O debate sobre a vacinação em massa contra a Covid-19 toma conta do mundo, assolado por uma pandemia e, até o momento, sem produção de vacinas suficiente para imunizar a maioria das populações, especialmente dos países emergentes ou pobres.
Ao mesmo tempo que a vacinação parece a saída para a crise humanitária, há os negacionistas que, apesar da comprovação da eficácia de vacinas desde fins do século XVIII, teimam em propagandear sua desnecessidade. Apesar da permanente ação do presidente Bolsonaro, o Datafolha aponta que 79% dos brasileiros querem se imunizar contra covid-19.
A França tem a maior parcela de pessoas que se opõem à vacinação contra a covid-19. Cerca de quatro em cada dez franceses - já foram 6 em cada 10 - afirmam que, definitivamente ou provavelmente, não devem se vacinar, de acordo com pesquisa da consultoria Kantar Public. O ceticismo é alto também na Alemanha e nos EUA: 26% dos americanos e 23% dos alemães rejeitam a imunização.
A revista francesa Philosophie ouviu filósofos de diversos matizes para entender que questões éticas e políticas estão envolvidas na decisão de se vacinar. A maioria não discute a eficácia das vacinas, mas alguns se inquietam com dúvidas. Philippe Huneman, especialista em filosofia das ciências, diz que ainda não se decidiu, pois não tem informações suficientes sobre as vacinas: “Às vacinas clássicas são associadas riscos. Com as vacinas tipo ARN, entramos na incerteza”.
Ao contrário, a filósofa Caterine Malabou diz que “estamos em meio a uma revolução biotecnológica”, e lamenta que, ao público, não tenha sido explicada a importância do momento, “suscitando desconfiança e hostilidade”. O ensaísta Pascal Bruckner diz que “sonha com o milagre de reencontrar a normalidade”. O alemão Markus Gabriel acha que “se os antivacina forem violentos, será preciso tornar a vacinação obrigatória”.

ITENS FORNECIDOS =>
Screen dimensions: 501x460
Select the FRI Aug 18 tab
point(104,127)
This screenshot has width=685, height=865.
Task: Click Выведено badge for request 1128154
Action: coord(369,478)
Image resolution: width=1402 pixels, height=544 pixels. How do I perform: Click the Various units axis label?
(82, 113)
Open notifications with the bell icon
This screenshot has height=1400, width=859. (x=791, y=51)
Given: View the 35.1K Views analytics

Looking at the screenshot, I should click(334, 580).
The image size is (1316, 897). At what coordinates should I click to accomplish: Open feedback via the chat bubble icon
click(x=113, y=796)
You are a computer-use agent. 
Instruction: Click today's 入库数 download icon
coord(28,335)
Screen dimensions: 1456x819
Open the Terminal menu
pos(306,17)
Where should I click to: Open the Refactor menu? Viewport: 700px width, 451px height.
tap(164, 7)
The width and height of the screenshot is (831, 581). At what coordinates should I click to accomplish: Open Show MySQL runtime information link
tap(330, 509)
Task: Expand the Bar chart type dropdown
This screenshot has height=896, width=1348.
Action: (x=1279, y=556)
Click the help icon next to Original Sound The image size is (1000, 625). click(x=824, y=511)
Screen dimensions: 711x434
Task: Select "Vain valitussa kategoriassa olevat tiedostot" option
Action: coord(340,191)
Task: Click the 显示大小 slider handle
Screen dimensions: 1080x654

DESCRIÇÃO DO PROBLEMA => Segundo o texto sobre a vacinação contra a Covid-19, qual percentual dos brasileiros quer se imunizar, de acordo com o Datafolha? Os itens são um material à parte, independente do texto.

ÁREA DE RESPOSTA => 79% dos brasileiros.